▶ [Data to process]
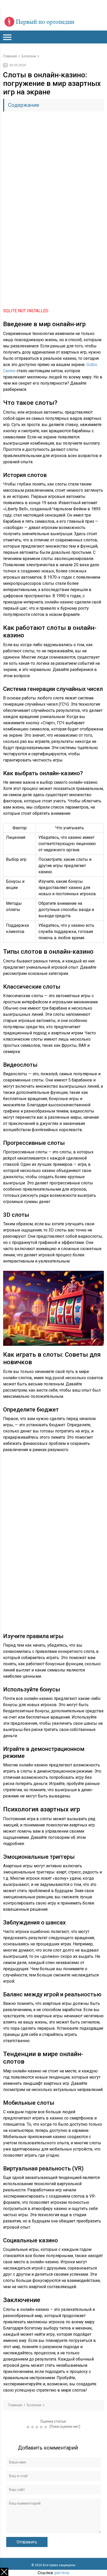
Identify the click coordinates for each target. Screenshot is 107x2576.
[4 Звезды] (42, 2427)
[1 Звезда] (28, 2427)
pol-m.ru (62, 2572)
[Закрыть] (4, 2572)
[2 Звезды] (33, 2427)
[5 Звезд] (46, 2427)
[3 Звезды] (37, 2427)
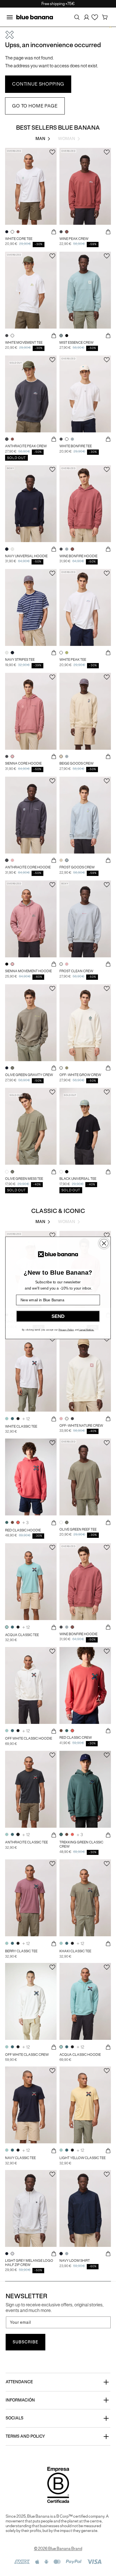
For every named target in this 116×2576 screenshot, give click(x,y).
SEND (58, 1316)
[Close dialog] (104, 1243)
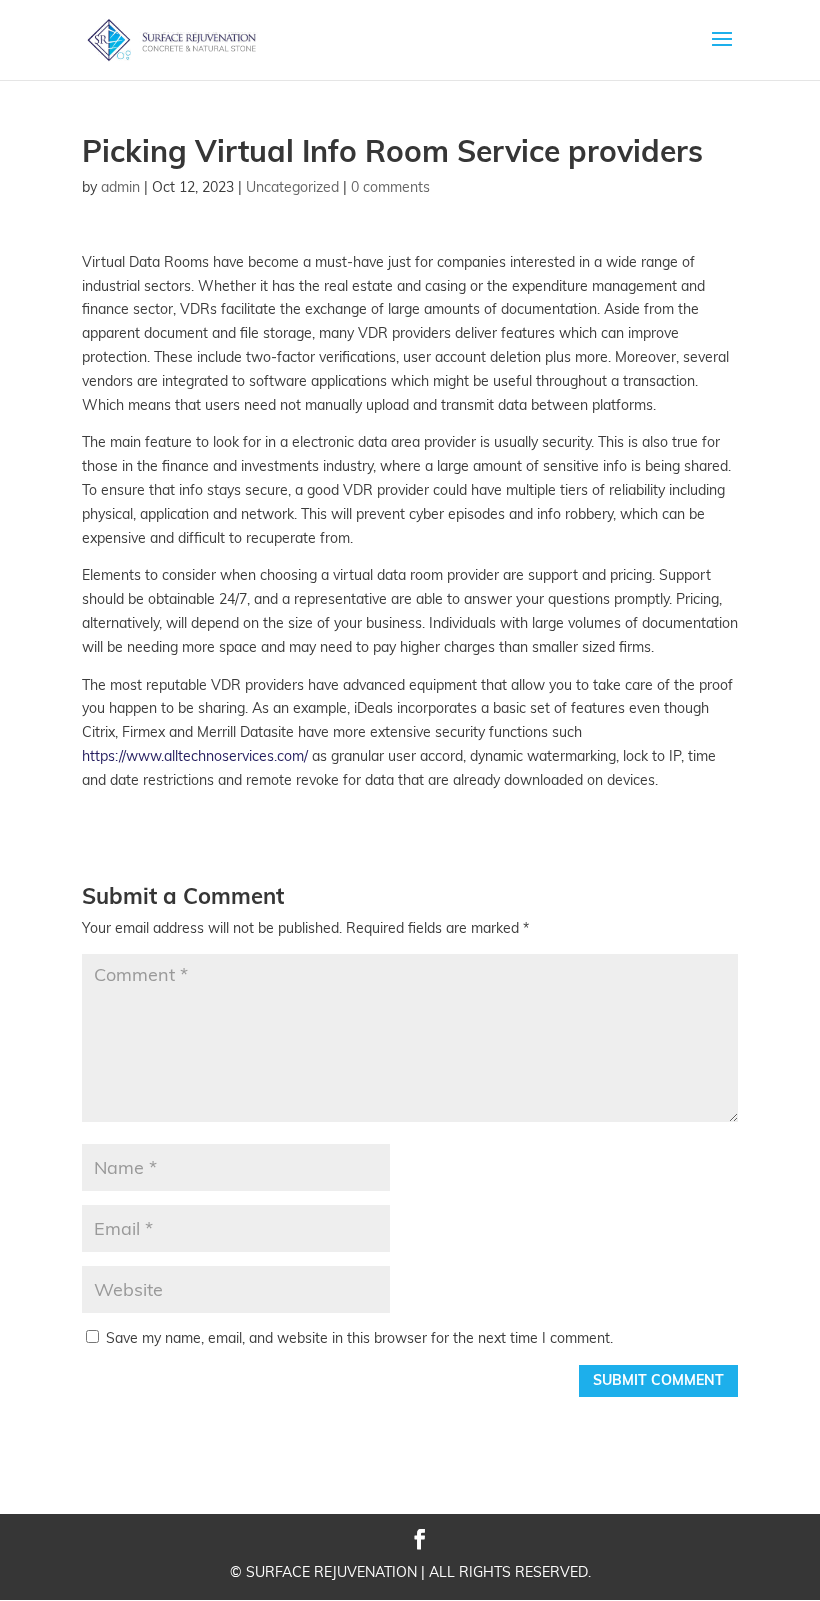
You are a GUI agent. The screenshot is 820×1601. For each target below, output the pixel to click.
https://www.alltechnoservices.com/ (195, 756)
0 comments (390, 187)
==
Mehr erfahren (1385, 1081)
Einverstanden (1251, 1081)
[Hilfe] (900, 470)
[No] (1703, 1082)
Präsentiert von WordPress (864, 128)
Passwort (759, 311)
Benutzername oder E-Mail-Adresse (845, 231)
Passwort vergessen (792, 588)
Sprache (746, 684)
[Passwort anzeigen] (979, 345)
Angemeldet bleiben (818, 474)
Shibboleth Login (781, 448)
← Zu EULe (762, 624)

▶ [The problem] Across the lines of the material above, tally those holding the word "target" and state the number by itself.

▶ [Written solution] 3